Enzalutamide is a second-generation AR antagonist approved for castration-resistant prostate cancer patients [
39]. A phase II clinical trial evaluating enzalutamide in AR-positive TNBC showed a clinical benefit rate of 33% at 16 weeks, 28% at 24 weeks, median overall survival of 16.5 months, and a median progression free survival duration of 3.3 months in the evaluable subgroup of patients [
32]. Another phase II clinical study evaluating enzalutamide in combination with transtuzumab in patients with HER2+ AR+ metastatic or locally-advanced breast cancer (NCT02091960) is ongoing (
Table 1). The primary objective was clinical benefit rate at 24 weeks (CBR24), defined as complete or partial response (CR or PR) or stable disease (SD) for ≥24 weeks in evaluable patients. Another ongoing phase IIb trial is investigating whether a combination of enzalutamide and paclitaxel would exhibit benefits in early-stage, AR-positive TNBC patients (NCT02689427) (
Table 1). Abiraterone acetate and seviteronel, both CYP17A1 inhibitors, target androgen biosynthesis and production respectively [
40], and are currently being clinically evaluated. A phase I/II clinical trial of abiraterone acetate in postmenopausal women with advanced or metastatic breast cancer has been completed, presenting a clinical benefit rate of 20% in 24 weeks with a median progression-free survival duration of 2.8 months (NCT00755885) (
Table 1). Another study combining abiraterone acetate with prednisone presented promising results for patients with molecular apocrine-like tumors (NCT01842321) (
Table 1) [
41]. Seviteronel, which lowers the production of both androgens and estrogens [
40], has been evaluated in a phase I/II trial (NCT02580448) (
Table 1). Phase I revealed that seviteronel was generally well tolerated in women with TNBC and ER+ breast cancer. Interestingly, the 26.3% and 11% of the subjects reached at least a clinical benefit rate at four (CBR16) and six (CBR24) months, respectively.

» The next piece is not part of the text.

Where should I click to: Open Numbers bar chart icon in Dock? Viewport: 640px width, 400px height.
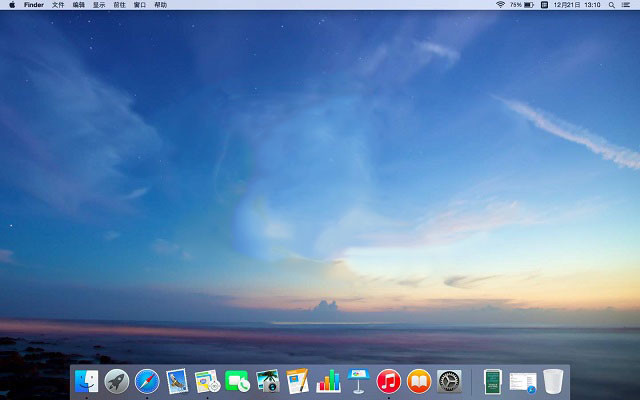point(328,381)
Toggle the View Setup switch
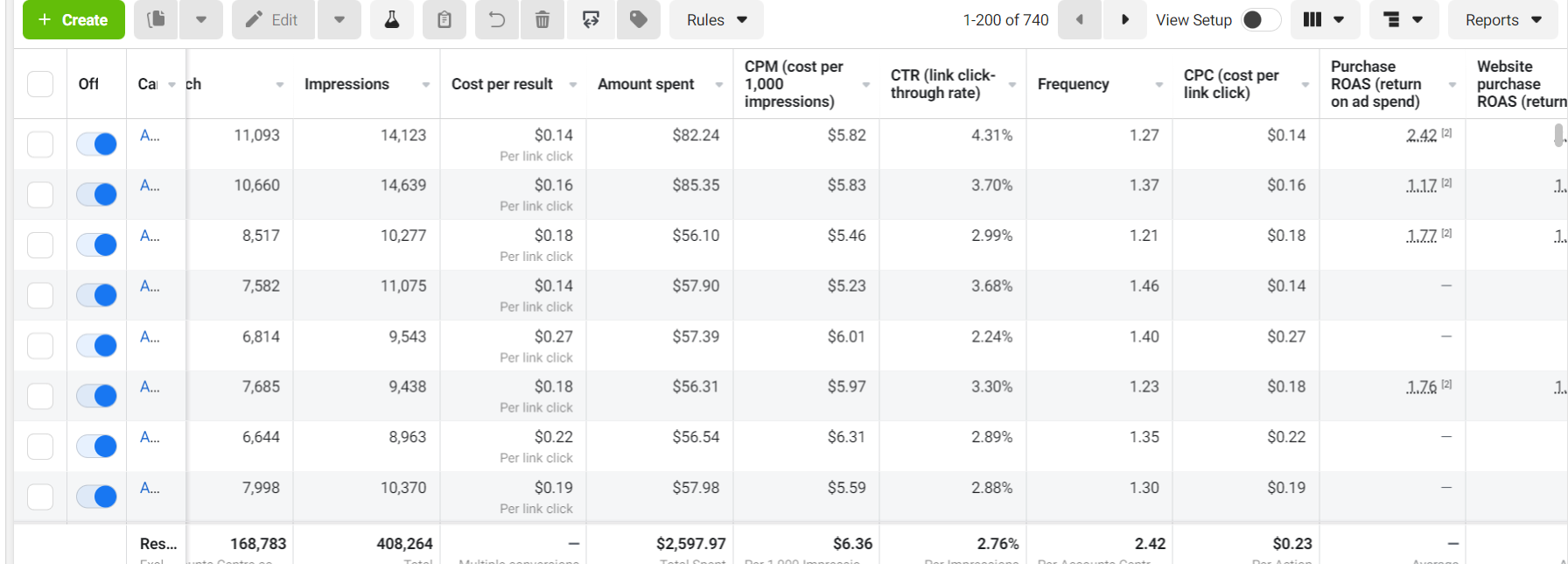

At present, the standard treatment for advanced TNBC is exclusively nonspecific, cytotoxic chemotherapy [
5]. Although treatments that target AR allow patients with advanced or metastatic TNBC to be treated with less toxic endocrine agents, the need remains for the development of novel predictive biomarkers that will identify the patients that will benefit the most.